Emerging growth company T
If an emerging growth company, indicate by check mark if the registrant has elected not to use the extended transition period for complying with any new or revised financial accounting standards provided pursuant to Section 13(a) of the Exchange Act. T
Item 5.02 – Departure of Directors or Certain Officers; Election of Directors; Appointment of Certain Officers; Compensatory Arrangements of Certain Officers.
Dicerna Pharmaceuticals, Inc., a Delaware corporation (the “Company”), announced the retirement of Dennis Langer, M.D., J.D., from the board of directors of the Company (the “Board”), effective as of September 18, 2019.
On September 17, 2019, the Board appointed Patrick Gray as a director of the Company, whose initial term will expire at the Company’s 2020 annual meeting of stockholders. The Board determined that Mr. Gray is an independent director as that term is defined by the Securities and Exchange Commission (the “SEC”) and the Nasdaq Stock Market, LLC. Mr. Gray will serve as the chairperson of the Audit Committee, effective immediately.
Mr. Gray currently serves as a member of the board and as chairperson of the audit committee of Tmunity Therapeutics, Inc. Mr. Gray previously served as a member of the board and as the chairperson of the audit committee of Civitas Solutions, Inc., from September 2014 to March 2019, Sancilio Pharmaceuticals Company, Inc., from February 2012 through August 2018, and Datto, Inc., from May 2015 through December 2017. Mr. Gray spent over 37 years with PricewaterhouseCoopers LLP (“PwC”) until his retirement in 2009. Mr. Gray is a Certified Public Accountant who spent 25 years as an Audit Partner at PwC. At the time of his retirement, he served as the lead partner for the PwC U.S. firm Corporate Governance Group. Prior to that time, Mr. Gray held various other leadership positions within the firm, including leadership of the PwC U.S. High Technology Group. Mr. Gray holds a B.S. in Economics from The Wharton School, University of Pennsylvania.
There are no arrangements or understandings between Mr. Gray and any other persons, pursuant to which he was selected as a director. There are no current or proposed transactions between the Company and Mr. Gray or his immediate family members that would require disclosure under Item 404(a) of Regulation S-K promulgated by the SEC.

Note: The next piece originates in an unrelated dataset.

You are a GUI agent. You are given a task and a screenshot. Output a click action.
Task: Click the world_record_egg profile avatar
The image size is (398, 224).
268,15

Mr. Gray is entitled to receive compensation and participate in the Company’s director compensation program applicable to all of the Company’s non-employee directors as described in the Company’s definitive proxy statement on Schedule 14A filed by the Company with the SEC on April 29, 2019. In accordance with such program, as of the date of his appointment, the Board determined that Mr. Gray would receive an annual cash retainer of $40,000 for serving on the Board and granted him an option to purchase 25,000 shares of common stock of the Company. Additionally, the Board determined that Mr. Gray would receive an annual cash payment of $15,000 for serving as the chairperson of the Audit Committee. Except as set forth above, there is no other material Company plan, contract, or arrangement in which Mr. Gray will participate in connection with his appointment.
Item 8.01 – Other Events.
On September 18, 2019, the Board voted to accelerate the vesting of all of Dr. Langer’s outstanding and unvested stock options, such that all outstanding options will be fully vested as of the date of his retirement from the Board and to extend Dr. Langer’s ability to exercise such options until June 20, 2022.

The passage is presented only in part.